Two long-awaited bills cast as first steps towards reforming Delaware’s approach to police oversight and misconduct investigations advanced out of the House Public Safety Committee despite firm pushback from civil liberties groups.
Delaware has long been an outlier for its opaque approach to police oversight: police misconduct records are entirely sealed from public view, with the exception of attorneys representing clients suing police departments for injuries or damages.
Calls to rework Delaware's Law Enforcement Officers' Bill of Rights (LEOBOR) — the law protecting police records from disclosure — and improve accountability and oversight measures have been a perennial topic of discussion for years, but the mass protests in the wake of George Floyd's murder by Minneapolis police officers in May 2020 prompted renewed attention from state lawmakers on the issue.

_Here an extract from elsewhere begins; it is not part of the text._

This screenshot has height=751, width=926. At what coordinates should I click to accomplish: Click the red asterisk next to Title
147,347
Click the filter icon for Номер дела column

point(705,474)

In the past three years, more ambitious attempts to overhaul LEOBOR have not gained traction in the General Assembly, but other measures — including mandating the recording of custodial interrogations and banning the use of deceptive interrogation tactics on juvenile detainees — have been signed into law.
Delaware's legislative Black Caucus — the driver of many of the ongoing discussions on police oversight — casts the latest pair of bills as an opportunity to push the needle on reforming LEOBOR itself.
The first bill, sponsored by state Rep. Kendra Johnson, would rename Council on Police Training and expand its authority to discipline officers for misconduct, including giving the council authority to discipline officers whether or not the officers' employing agency also took action against the officer. The bill would also require police departments to create public accountability commissions with at least some civilian members, including those who have been impacted by the adult or juvenile correctional system.
But organizations like the NAACP and Urban League urged lawmakers to table the bill, arguing the public accountability commissions would have little independence.
"The boards would not have mechanisms to investigate and hold police departments accountable," said ACLU of Delaware Policy Director Javonne Rich. "They could only provide advice to police departments on larger policy issues... The boards also would not have access to critical resources like [internal records]."
Johnson's bill did, however, draw support from police departments and the Delaware Council of Police Chiefs, who said the proposal reflected the consensus view of law enforcement leadership and would enable the Council on Police Training to exercise greater independence.
Public safety committee member Rep. Cyndie Romer expressed discomfort that a bill purported to expand police oversight drew backing from law enforcement and opposition from civil rights groups, introducing a motion to table the bill.
"When we see a law enforcement transparency bill with such a heavy level of support from police and so many community organizations feeling left out," she said, " I feel like something is wrong."
Johnson responded that after years of negotiation between lawmakers and law enforcement, moving forward with even minor improvements could set the stage for more substantial reforms.
“This is as close as we have gotten so far. What we have here is transformative," she said. "It may not be perfect, and I don’t expect that it will meet everyone’s needs... But let this be our foundation as we move forward."
The second bill, sponsored by state Rep. Melissa Minor-Brown, would require police departments to issue narrative reports on investigations into several types of officer misconduct, including perjury and domestic violence.
The bill would also "allow" a police department to provide either the victim of officer misconduct or a person who filed a complaint about officer misconduct with information about the outcome of their case, and it would require the Department of Justice to provide defense attorneys with "records pertaining to sustained findings" of dishonesty-related misconduct from any officers who participate in the investigation or prosecution of their client; the latter element of the bill is already required by federal case law.
Minor-Brown's bill faced similar criticism, including from Keandra McDoll, the sister of Jeremy McDoll — a disabled man killed by Wilmington police officers in 2015.
Chief Public Defender Kevin O’Connell also raised objections to the bill, arguing that it left law enforcement agencies with significant leeway to decide when to share internal investigation records, though he suggests passing the bills and amending them later.
“This bill is not good," he said. "This bill is not transparency. This bill is not accountability. But it’s a first step.”
But Delaware Fraternal Order of Police President Jamie Leonard contended that the bills before the Committee were reflective not of law enforcement's reluctance to accept oversight, but of a new willingness among law enforcement to accept greater transparency.
"My predecessor wouldn't be part of this," he said. "The generation of law enforcement I come from is ready to move the needle."
Both bills ultimately cleared the committee with broad support from lawmakers, though committee chair Rep. Frank Cooke assured frustrated critics that the General Assembly could make adjustments in future sessions.